---------- Record excerpts ----------

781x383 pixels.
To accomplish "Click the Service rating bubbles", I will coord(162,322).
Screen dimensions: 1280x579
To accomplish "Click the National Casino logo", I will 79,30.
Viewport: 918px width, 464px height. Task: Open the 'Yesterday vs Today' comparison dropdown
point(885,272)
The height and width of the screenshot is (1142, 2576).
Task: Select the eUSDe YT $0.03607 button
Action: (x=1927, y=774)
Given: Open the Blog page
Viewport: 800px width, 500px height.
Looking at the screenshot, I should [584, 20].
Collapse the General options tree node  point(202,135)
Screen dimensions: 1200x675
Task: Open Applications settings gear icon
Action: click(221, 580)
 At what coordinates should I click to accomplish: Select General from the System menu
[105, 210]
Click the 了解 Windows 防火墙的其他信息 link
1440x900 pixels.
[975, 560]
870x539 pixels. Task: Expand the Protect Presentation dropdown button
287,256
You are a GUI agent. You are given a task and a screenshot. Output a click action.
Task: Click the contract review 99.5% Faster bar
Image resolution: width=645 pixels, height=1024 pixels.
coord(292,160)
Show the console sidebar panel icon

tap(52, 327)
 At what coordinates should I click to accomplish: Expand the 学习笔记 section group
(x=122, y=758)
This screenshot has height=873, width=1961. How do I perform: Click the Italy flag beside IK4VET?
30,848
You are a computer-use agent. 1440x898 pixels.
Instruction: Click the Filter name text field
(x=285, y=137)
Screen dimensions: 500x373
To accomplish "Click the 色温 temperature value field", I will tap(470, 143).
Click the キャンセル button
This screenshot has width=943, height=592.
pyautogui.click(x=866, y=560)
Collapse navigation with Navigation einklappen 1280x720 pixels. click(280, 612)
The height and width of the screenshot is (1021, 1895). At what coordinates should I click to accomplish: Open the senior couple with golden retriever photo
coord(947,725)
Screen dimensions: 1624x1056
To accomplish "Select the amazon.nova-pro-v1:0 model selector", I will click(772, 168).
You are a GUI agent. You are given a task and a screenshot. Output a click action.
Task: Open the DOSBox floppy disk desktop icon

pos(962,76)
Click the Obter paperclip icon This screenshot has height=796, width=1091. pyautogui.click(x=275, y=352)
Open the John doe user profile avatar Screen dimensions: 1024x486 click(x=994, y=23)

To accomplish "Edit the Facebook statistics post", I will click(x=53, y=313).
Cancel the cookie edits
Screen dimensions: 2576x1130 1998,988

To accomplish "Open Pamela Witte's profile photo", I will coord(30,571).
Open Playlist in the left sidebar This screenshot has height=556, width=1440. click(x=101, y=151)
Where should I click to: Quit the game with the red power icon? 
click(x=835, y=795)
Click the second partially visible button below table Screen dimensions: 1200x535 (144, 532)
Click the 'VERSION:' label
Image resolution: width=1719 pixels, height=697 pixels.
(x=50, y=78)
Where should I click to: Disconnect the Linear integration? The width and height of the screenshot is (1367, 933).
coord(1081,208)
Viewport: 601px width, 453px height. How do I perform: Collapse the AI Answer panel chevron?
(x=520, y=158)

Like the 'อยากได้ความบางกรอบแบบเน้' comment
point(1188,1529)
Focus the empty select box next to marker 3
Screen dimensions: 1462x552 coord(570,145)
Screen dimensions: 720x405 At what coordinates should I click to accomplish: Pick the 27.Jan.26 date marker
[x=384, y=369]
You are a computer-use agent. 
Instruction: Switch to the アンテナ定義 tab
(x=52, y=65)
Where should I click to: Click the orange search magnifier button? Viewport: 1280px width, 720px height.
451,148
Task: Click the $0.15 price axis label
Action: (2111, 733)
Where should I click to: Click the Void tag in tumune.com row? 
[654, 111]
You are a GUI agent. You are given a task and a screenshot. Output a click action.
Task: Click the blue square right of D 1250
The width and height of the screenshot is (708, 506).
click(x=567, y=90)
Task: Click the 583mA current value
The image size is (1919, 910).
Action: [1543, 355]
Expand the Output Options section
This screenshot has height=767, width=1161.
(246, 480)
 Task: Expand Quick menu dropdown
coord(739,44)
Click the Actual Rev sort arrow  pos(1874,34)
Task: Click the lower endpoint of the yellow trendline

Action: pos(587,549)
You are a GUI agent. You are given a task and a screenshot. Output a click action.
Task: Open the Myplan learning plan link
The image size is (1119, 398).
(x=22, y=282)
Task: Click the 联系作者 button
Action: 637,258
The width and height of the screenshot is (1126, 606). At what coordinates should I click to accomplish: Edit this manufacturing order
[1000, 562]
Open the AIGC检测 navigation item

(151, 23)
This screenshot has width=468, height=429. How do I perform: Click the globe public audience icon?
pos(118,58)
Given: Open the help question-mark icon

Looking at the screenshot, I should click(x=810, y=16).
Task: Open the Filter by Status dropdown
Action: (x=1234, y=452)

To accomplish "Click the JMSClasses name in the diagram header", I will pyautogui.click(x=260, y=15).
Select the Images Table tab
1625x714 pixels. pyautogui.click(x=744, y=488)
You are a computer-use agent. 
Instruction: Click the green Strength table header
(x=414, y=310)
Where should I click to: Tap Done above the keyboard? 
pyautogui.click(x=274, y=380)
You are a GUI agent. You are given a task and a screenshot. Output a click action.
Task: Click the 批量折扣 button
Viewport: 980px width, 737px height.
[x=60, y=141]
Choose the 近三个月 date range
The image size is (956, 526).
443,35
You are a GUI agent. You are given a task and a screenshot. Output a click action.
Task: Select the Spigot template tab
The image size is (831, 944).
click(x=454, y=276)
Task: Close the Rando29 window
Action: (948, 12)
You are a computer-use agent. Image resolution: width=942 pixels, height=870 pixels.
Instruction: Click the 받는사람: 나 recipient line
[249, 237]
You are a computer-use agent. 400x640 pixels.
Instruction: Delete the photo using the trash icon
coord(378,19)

----------

To do: Reproduce all of the data above, exactly and without omission.

Solution for this task:
781x383 pixels.
To accomplish "Click the Service rating bubbles", I will coord(162,322).
Screen dimensions: 1280x579
To accomplish "Click the National Casino logo", I will 79,30.
Viewport: 918px width, 464px height. Task: Open the 'Yesterday vs Today' comparison dropdown
point(885,272)
The height and width of the screenshot is (1142, 2576).
Task: Select the eUSDe YT $0.03607 button
Action: (x=1927, y=774)
Given: Open the Blog page
Viewport: 800px width, 500px height.
Looking at the screenshot, I should [584, 20].
Collapse the General options tree node  point(202,135)
Screen dimensions: 1200x675
Task: Open Applications settings gear icon
Action: click(221, 580)
 At what coordinates should I click to accomplish: Select General from the System menu
[105, 210]
Click the 了解 Windows 防火墙的其他信息 link
1440x900 pixels.
[975, 560]
870x539 pixels. Task: Expand the Protect Presentation dropdown button
287,256
You are a GUI agent. You are given a task and a screenshot. Output a click action.
Task: Click the contract review 99.5% Faster bar
Image resolution: width=645 pixels, height=1024 pixels.
coord(292,160)
Show the console sidebar panel icon

tap(52, 327)
 At what coordinates should I click to accomplish: Expand the 学习笔记 section group
(x=122, y=758)
This screenshot has height=873, width=1961. How do I perform: Click the Italy flag beside IK4VET?
30,848
You are a computer-use agent. 1440x898 pixels.
Instruction: Click the Filter name text field
(x=285, y=137)
Screen dimensions: 500x373
To accomplish "Click the 色温 temperature value field", I will tap(470, 143).
Click the キャンセル button
This screenshot has width=943, height=592.
pyautogui.click(x=866, y=560)
Collapse navigation with Navigation einklappen 1280x720 pixels. click(280, 612)
The height and width of the screenshot is (1021, 1895). At what coordinates should I click to accomplish: Open the senior couple with golden retriever photo
coord(947,725)
Screen dimensions: 1624x1056
To accomplish "Select the amazon.nova-pro-v1:0 model selector", I will click(772, 168).
You are a GUI agent. You are given a task and a screenshot. Output a click action.
Task: Open the DOSBox floppy disk desktop icon

pos(962,76)
Click the Obter paperclip icon This screenshot has height=796, width=1091. pyautogui.click(x=275, y=352)
Open the John doe user profile avatar Screen dimensions: 1024x486 click(x=994, y=23)

To accomplish "Edit the Facebook statistics post", I will click(x=53, y=313).
Cancel the cookie edits
Screen dimensions: 2576x1130 1998,988

To accomplish "Open Pamela Witte's profile photo", I will coord(30,571).
Open Playlist in the left sidebar This screenshot has height=556, width=1440. click(x=101, y=151)
Where should I click to: Quit the game with the red power icon? 
click(x=835, y=795)
Click the second partially visible button below table Screen dimensions: 1200x535 (144, 532)
Click the 'VERSION:' label
Image resolution: width=1719 pixels, height=697 pixels.
(x=50, y=78)
Where should I click to: Disconnect the Linear integration? The width and height of the screenshot is (1367, 933).
coord(1081,208)
Viewport: 601px width, 453px height. How do I perform: Collapse the AI Answer panel chevron?
(x=520, y=158)

Like the 'อยากได้ความบางกรอบแบบเน้' comment
point(1188,1529)
Focus the empty select box next to marker 3
Screen dimensions: 1462x552 coord(570,145)
Screen dimensions: 720x405 At what coordinates should I click to accomplish: Pick the 27.Jan.26 date marker
[x=384, y=369]
You are a computer-use agent. 
Instruction: Switch to the アンテナ定義 tab
(x=52, y=65)
Where should I click to: Click the orange search magnifier button? Viewport: 1280px width, 720px height.
451,148
Task: Click the $0.15 price axis label
Action: (2111, 733)
Where should I click to: Click the Void tag in tumune.com row? 
[654, 111]
You are a GUI agent. You are given a task and a screenshot. Output a click action.
Task: Click the blue square right of D 1250
The width and height of the screenshot is (708, 506).
click(x=567, y=90)
Task: Click the 583mA current value
The image size is (1919, 910).
Action: [1543, 355]
Expand the Output Options section
This screenshot has height=767, width=1161.
(246, 480)
 Task: Expand Quick menu dropdown
coord(739,44)
Click the Actual Rev sort arrow  pos(1874,34)
Task: Click the lower endpoint of the yellow trendline

Action: pos(587,549)
You are a GUI agent. You are given a task and a screenshot. Output a click action.
Task: Open the Myplan learning plan link
The image size is (1119, 398).
(x=22, y=282)
Task: Click the 联系作者 button
Action: 637,258
The width and height of the screenshot is (1126, 606). At what coordinates should I click to accomplish: Edit this manufacturing order
[1000, 562]
Open the AIGC检测 navigation item

(151, 23)
This screenshot has width=468, height=429. How do I perform: Click the globe public audience icon?
pos(118,58)
Given: Open the help question-mark icon

Looking at the screenshot, I should click(x=810, y=16).
Task: Open the Filter by Status dropdown
Action: (x=1234, y=452)

To accomplish "Click the JMSClasses name in the diagram header", I will pyautogui.click(x=260, y=15).
Select the Images Table tab
1625x714 pixels. pyautogui.click(x=744, y=488)
You are a computer-use agent. 
Instruction: Click the green Strength table header
(x=414, y=310)
Where should I click to: Tap Done above the keyboard? 
pyautogui.click(x=274, y=380)
You are a GUI agent. You are given a task and a screenshot. Output a click action.
Task: Click the 批量折扣 button
Viewport: 980px width, 737px height.
[x=60, y=141]
Choose the 近三个月 date range
The image size is (956, 526).
443,35
You are a GUI agent. You are given a task and a screenshot. Output a click action.
Task: Select the Spigot template tab
The image size is (831, 944).
click(x=454, y=276)
Task: Close the Rando29 window
Action: (948, 12)
You are a computer-use agent. Image resolution: width=942 pixels, height=870 pixels.
Instruction: Click the 받는사람: 나 recipient line
[249, 237]
You are a computer-use agent. 400x640 pixels.
Instruction: Delete the photo using the trash icon
coord(378,19)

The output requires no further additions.